# Shooting board question



## bbasiaga (Dec 8, 2012)

Relatively new to hand planes. So far I have only really used them for spot fixes and some smoothing work. I was thinking of building a shooting board, but I have a question about how they work.

I see most are constructed of a base layer, then a support platform for the piece to be planed. The plane rides along the base layer, and against the support platform which is also acting as a straight edge/guide. From surfing around Youtube, etc., it seems like the platform is usually say 1/2" thick or so. But most planes don't have 1/2" on either side of the mouth. So how are you not just constantly planing away the support platform?

-Brian


----------



## hotbyte (Apr 3, 2010)

I had similar question a while back.

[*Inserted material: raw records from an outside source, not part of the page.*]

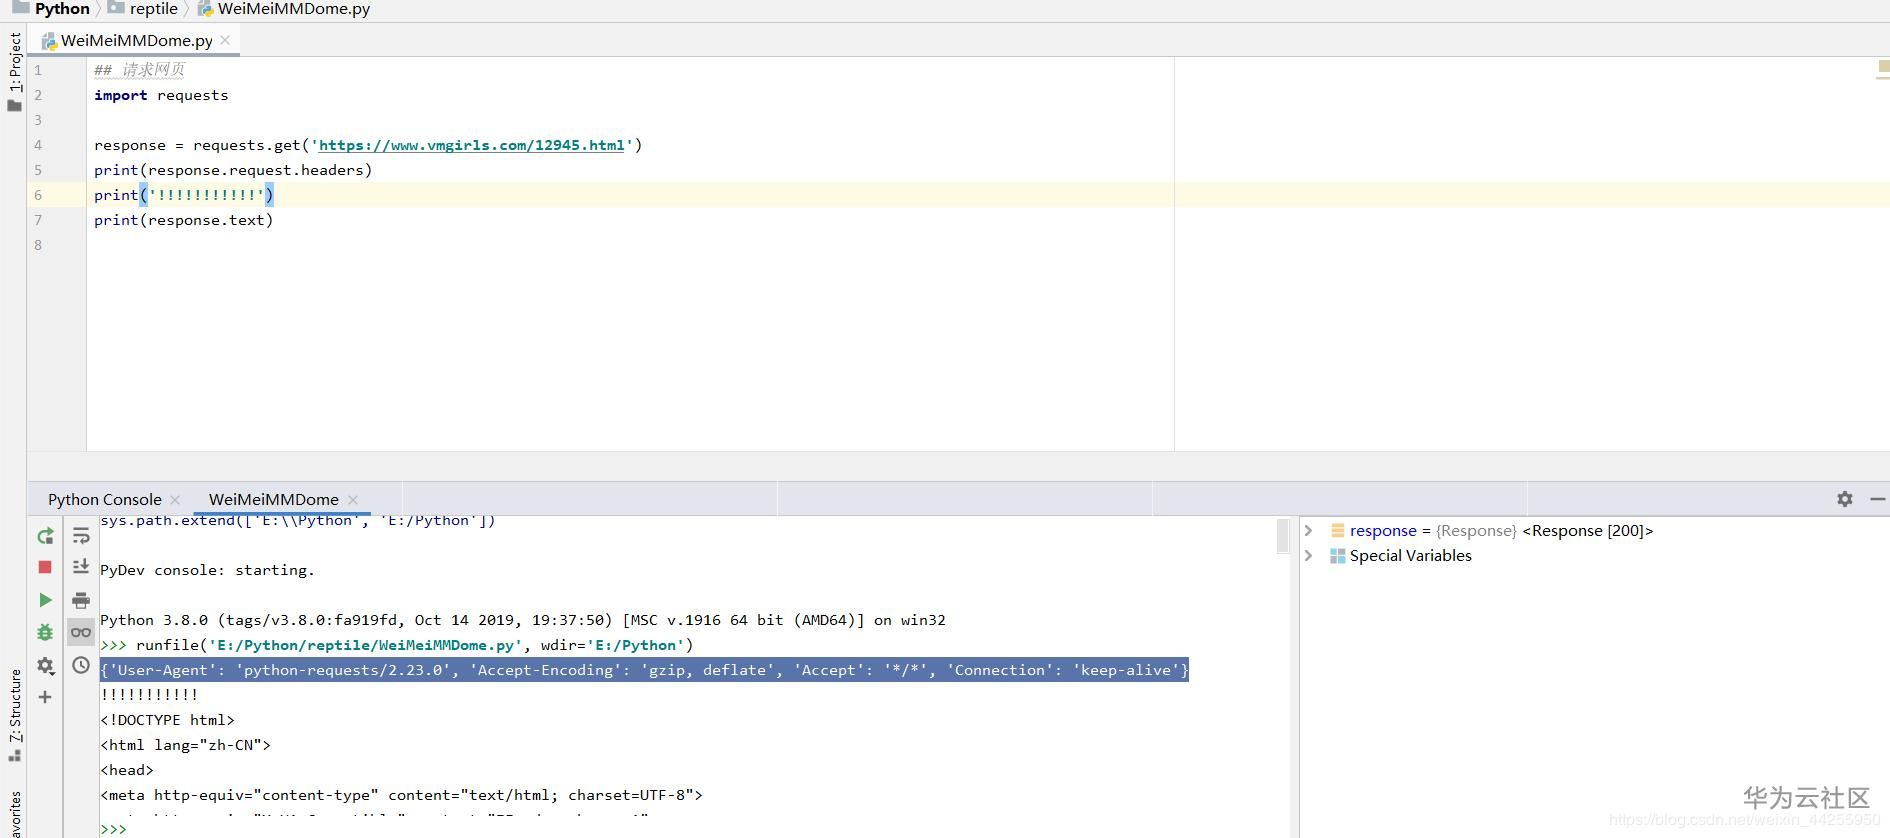Open the Project tool window button

[14, 70]
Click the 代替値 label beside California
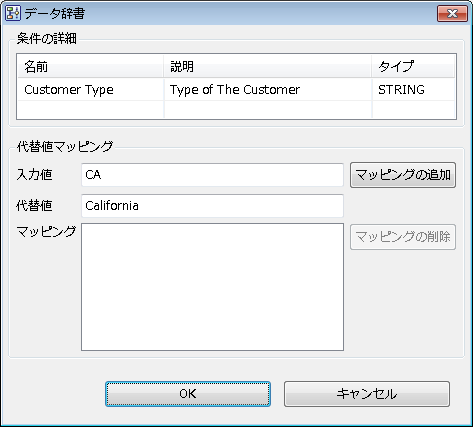Image resolution: width=473 pixels, height=427 pixels. pos(34,205)
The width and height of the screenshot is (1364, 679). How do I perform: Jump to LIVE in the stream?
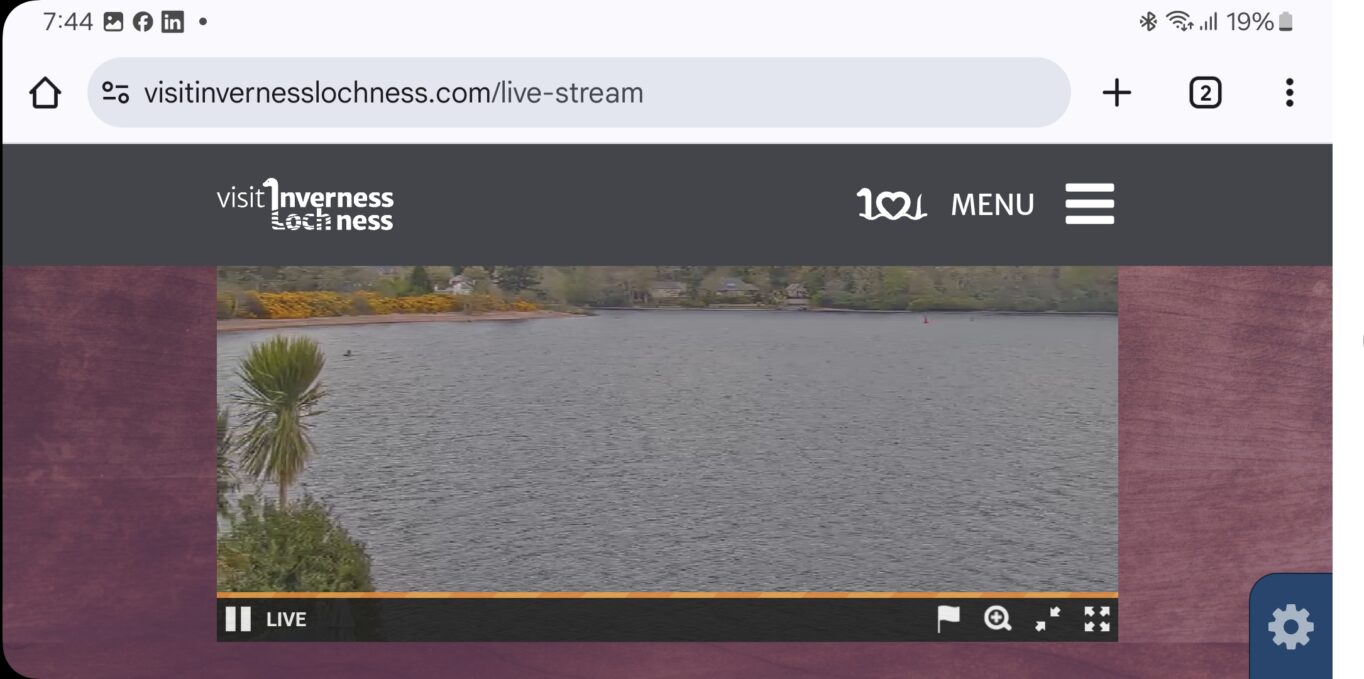click(x=286, y=619)
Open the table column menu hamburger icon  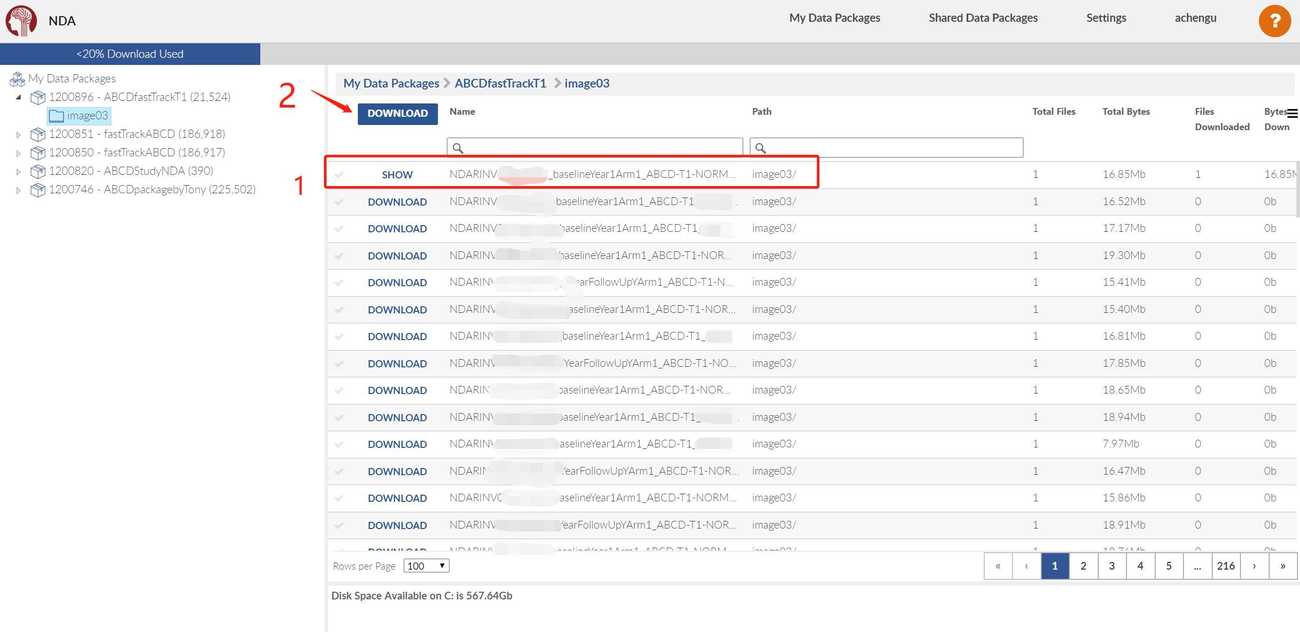(1292, 114)
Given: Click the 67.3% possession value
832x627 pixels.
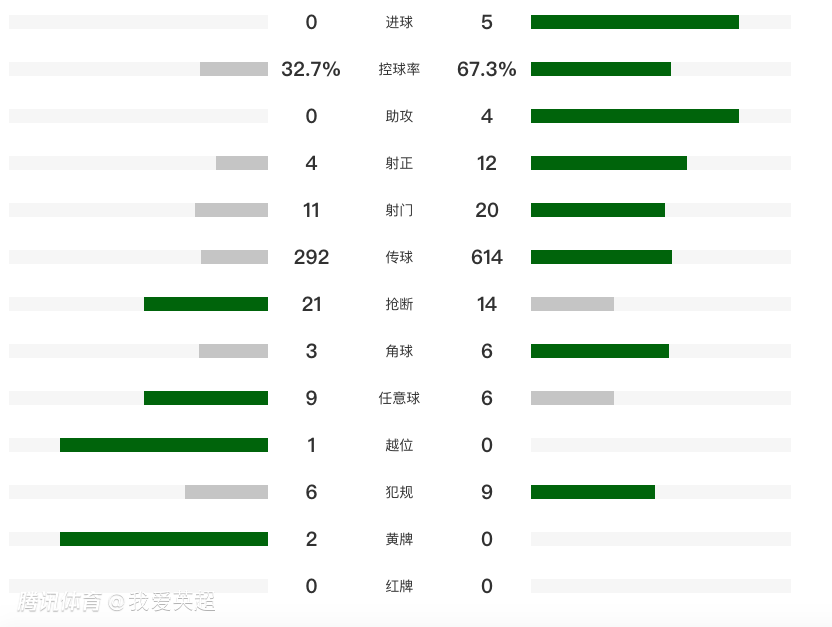Looking at the screenshot, I should tap(486, 69).
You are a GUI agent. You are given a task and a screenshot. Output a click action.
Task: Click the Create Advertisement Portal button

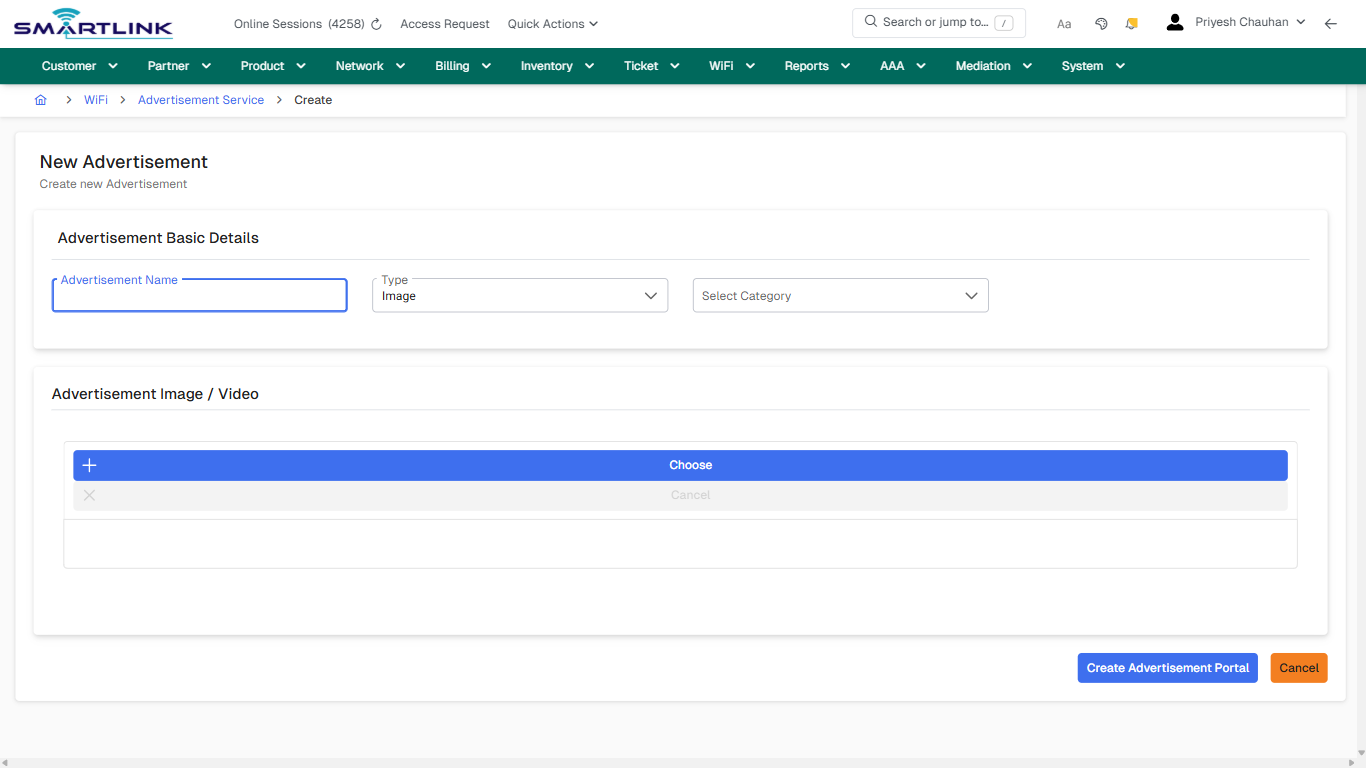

The edge of plane mouth leaves a small lip on support platform…basically, plane makes a small rabbet on platform.


----------



## hotbyte (Apr 3, 2010)

Here's image showing it…

Link


----------



## bbasiaga (Dec 8, 2012)

Man, I feel like I should have been able to figure that out….lol.

That picture was worth a thousand words for sure.

Thanks,
Brian


----------



## JayT (May 6, 2012)

Here is a good graphic from an article on Derek Cohen's website.










The other thing to keep in mind is that the shooting plane is riding on and referencing off of the side, not the sole any more. That little lip now becomes just a stop and you have to be conscious of not tipping the plane into the cut. The side and sole on a plane used for shooting need to be exactly perpendicular because of this.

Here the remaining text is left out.